Online Program

Safety net parties: An HIV/AIDS prevention intervention targeting African immigrant women

Tuesday, November 5, 2013 : 9:15 a.m. - 9:30 a.m.

Chioma Nnaji, MPH MEd, Africans for Improved Access (AFIA) Program, Multicultural AIDS Coalition, Jamaica Plan, MA
In Massachusetts, non-US born women account for more than 50% of new diagnosis among Black women. Non-US born women include Caribbean and African immigrant women. Many African women are still challenged with the skills and knowledge needed to make better decisions about their sexual health. Culturally, women considered it taboo to discuss sex and sexuality, therefore there is greater silence concerning HIV. Gender power imbalance make women afraid to initiate condom use for fear of rejection from partners. The goal of Safety Net Parties is to address these barriers in order to optimize and enhance utilization of HIV screening, prevention and care services. They are group level interventions bringing African immigrant women together to discuss challenges related to sexual well-being while addressing barriers to HIV prevention, care and services. HIV testing is provided onsite. Community women are recruited to host “parties”, with women family member/friends, at their residence. From July 2011 to June 2012, the Africans For Improved Access Program conducted a total of eleven group level interventions (GLI). Seven were done with African immigrant women. A total of 76 African immigrant women were reached, ages 18 to 63. Quantitative and qualitative data was collected to evaluate cultural and social barriers, risk factors, HIV knowledge, and intent of behavior change. Qualitative data coding showed a significant relationship between HIV stigma and HIV literacy. The intervention setting decreased stigma and increased open discussions about body anatomy, condom use, and gender relationship barriers.

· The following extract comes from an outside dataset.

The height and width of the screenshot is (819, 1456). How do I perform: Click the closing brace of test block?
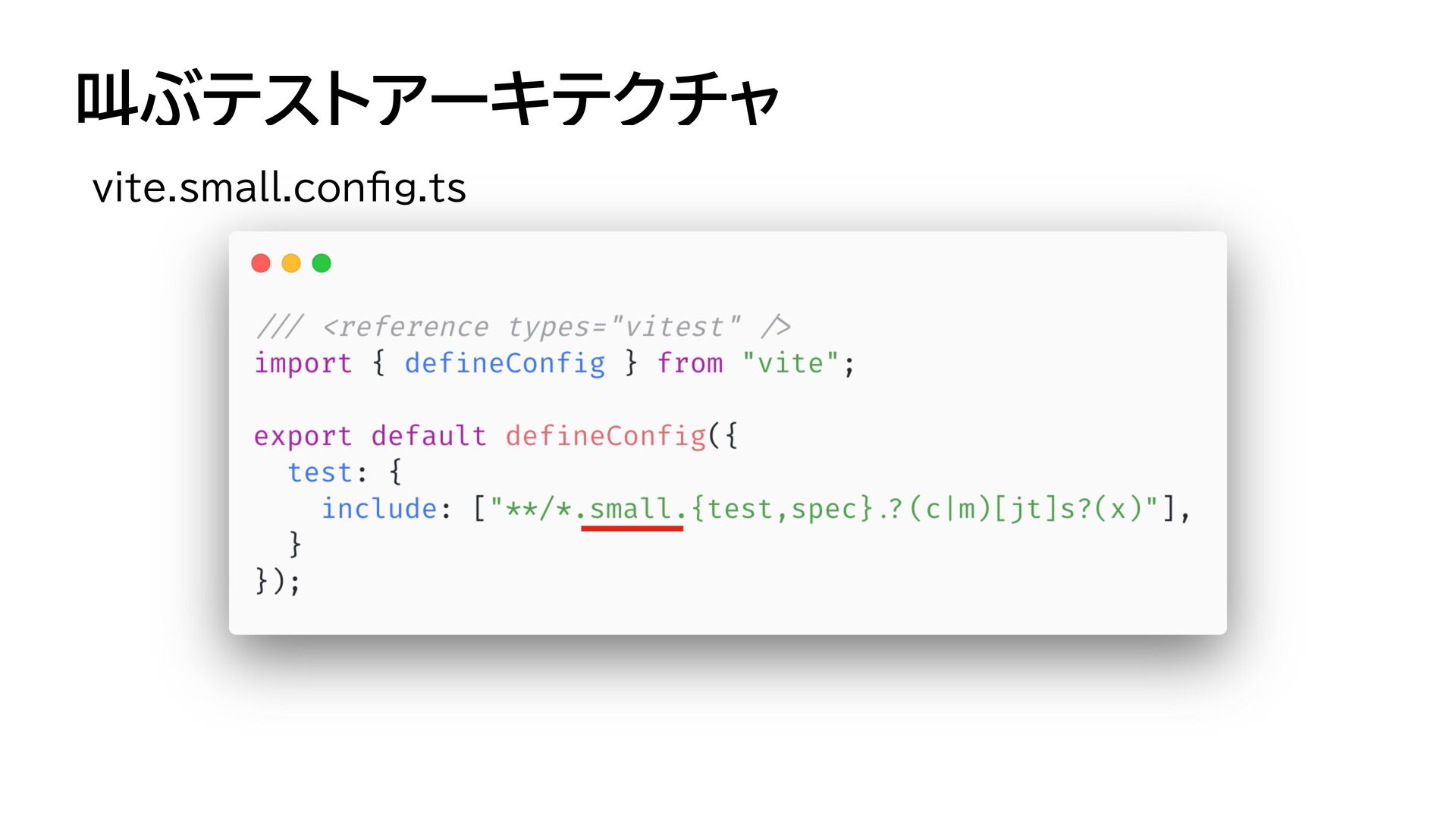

More than 50% of participants received an HIV test.

Learning Areas:

Administer health education strategies, interventions and programs
Diversity and culture
Implementation of health education strategies, interventions and programs
Planning of health education strategies, interventions, and programs
Program planning

Learning Objectives:
Define African immigrants, including the HIV epidemic Explain barriers to accessing social and health services for African immigrant women Describe key steps and activities for implementing Safety Net Parties Discuss key findings from implementing Safety Net Parties with African immigrant women

Keyword(s): Community-Based Health Promotion, Immigrant Women

Presenting author's disclosure statement:

Qualified on the content I am responsible for because: I developed and currently direct the Africans For Improved Access Program, which began in 2000. I have presented at national conferences on HIV among African immigrants and effective HIV prevention, education and screening interventions. I have an MPH in International Health and an MEd in Curriculum Design & Instruction.
Any relevant financial relationships? No

I agree to comply with the American Public Health Association Conflict of Interest and Commercial Support Guidelines, and to disclose to the participants any off-label or experimental uses of a commercial product or service discussed in my presentation.